5. Interpreted expiry time of zero as 'session cookie', which the module otherwise doesn't support.
The cookie 'value' I'm currently using is now:
[uid];[user];[profile-fullname];[mail];[account-edit];[timestamp];[sig]
Of those, profile-fullname and timestamp are my new bespoke tokens ('fullname' is a field I've added to the standard user account profile using the profile module and timestamp is always the current unix timestamp), and sig is the signature-generating token.
When I log in I get a cookie that looks like this:
1%3Bandrew%3BAndrew+Betts%3Bandrew%40example.com%3B%2Fuser%2F1%2Fedit%3B1269718201%3B562150d2d979d8f1c930e54a09f01358b1925b32
The non-drupal app, assuming it's on a subdomain of the same parent, can see the cookie, knows the secret, so can recompute the signature and verify that it is correct. It can then connect to Drupal's services API to get the user's full profile if needed.
Would you consider this for inclusion in the module? I believe the changes so far are backwards compatible.
I would also like to update the UI, but haven't done so yet. I don't think the separation into 'login' and 'logout' groups is necessary, and instead on the admin page I would lay out the entries (which I'd call 'cookie actions') like this:
Cookie name Event Action Operations
logincookie Log in Set session cookie with value xxxxxxxxxx on domain .example.com/ Edit | Delete
logincookie Log out Delete cookie Edit | Delete
cacheclear Publish Set 30 second cookie with value '1' on domain .example.com/ Edit | Delete
This would tidy up the admin UI (eg. normally operations links are placed on the right but this module currently puts them in the second column), but would also make it more extensible - in my example above, I've included a cookie that is set when the user publishes content, to force subsequent requests made by that user to pass through edge caches and always hit a backend server, which ensures that having written new content, the user immediately sees that new content on the site (rather than having to wait for database replication / cache expiry).

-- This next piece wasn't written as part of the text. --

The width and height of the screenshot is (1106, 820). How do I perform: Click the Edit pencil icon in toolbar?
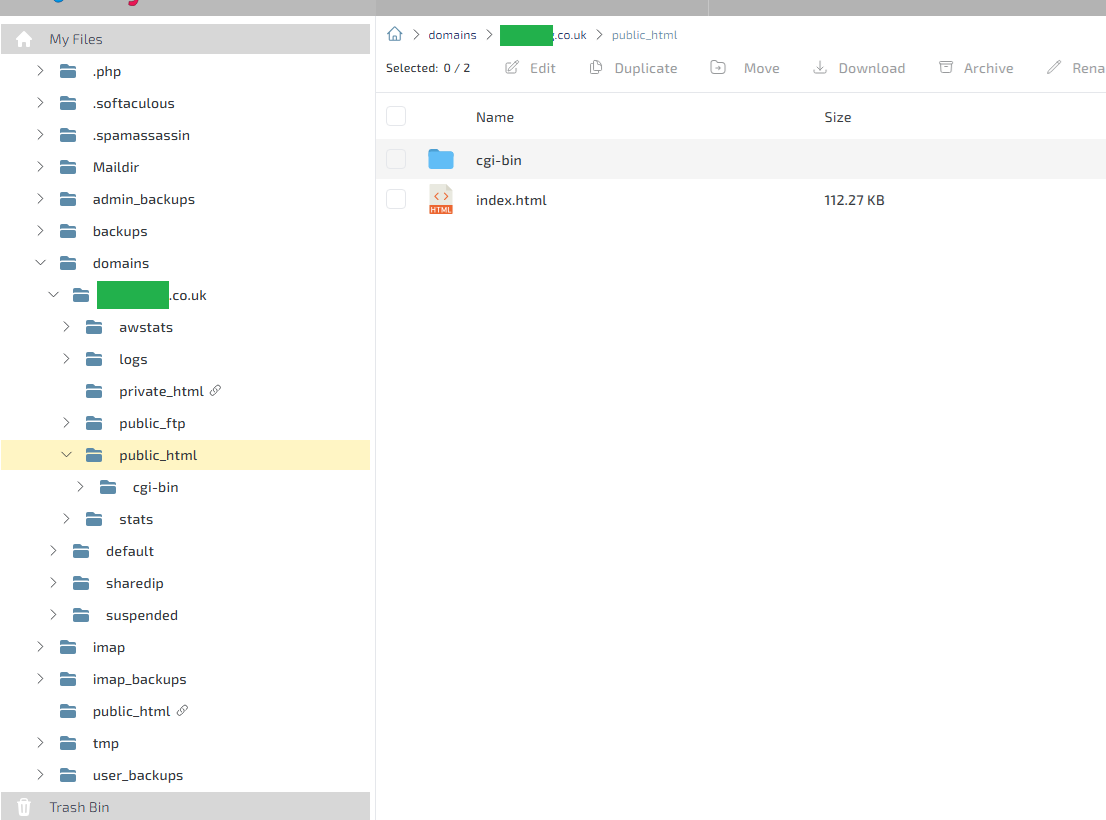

Finally, this system is still susceptible to replay attacks. I'd like to also introduce a token for the user's current Drupal session ID, and a method for verifying that the session is current via Services, which would enable the non-Drupal app to ensure that the cookie came from a current Drupal session.
What do you think?
Comments
#1
patches are welcome! If you find this feature useful then i'm sure others will too.
#2
And how do you use the service module to get the user info?
I want to do exactly the same...
#3
Here's a patch to the current dev version that adds token support for the 'global' and 'user' tokens.
It also adds the familiar "Replacement Patterns" fieldsets to the admin form.
This may present a potential security risk if you're setting login IDs in the cookie to grant access to a non-drupal application on the server. The cookie can easily be modified by the end user and a user could easily be spoofed for that external application.
It looks like zibretni had it figured out by using the services API, but I don't know where to begin with that.
For now, this does what we need it to do. Enjoy the patch!
#4
can we add hard filter for dangerous cookies? certainly dont want to ever modify session cookies or anything that can escalate user's privileges.
#5
Yes - this describes my own use case very well. I would very much like to see this facility included in the module.
Any chance of the module then being ported to Drupal 7?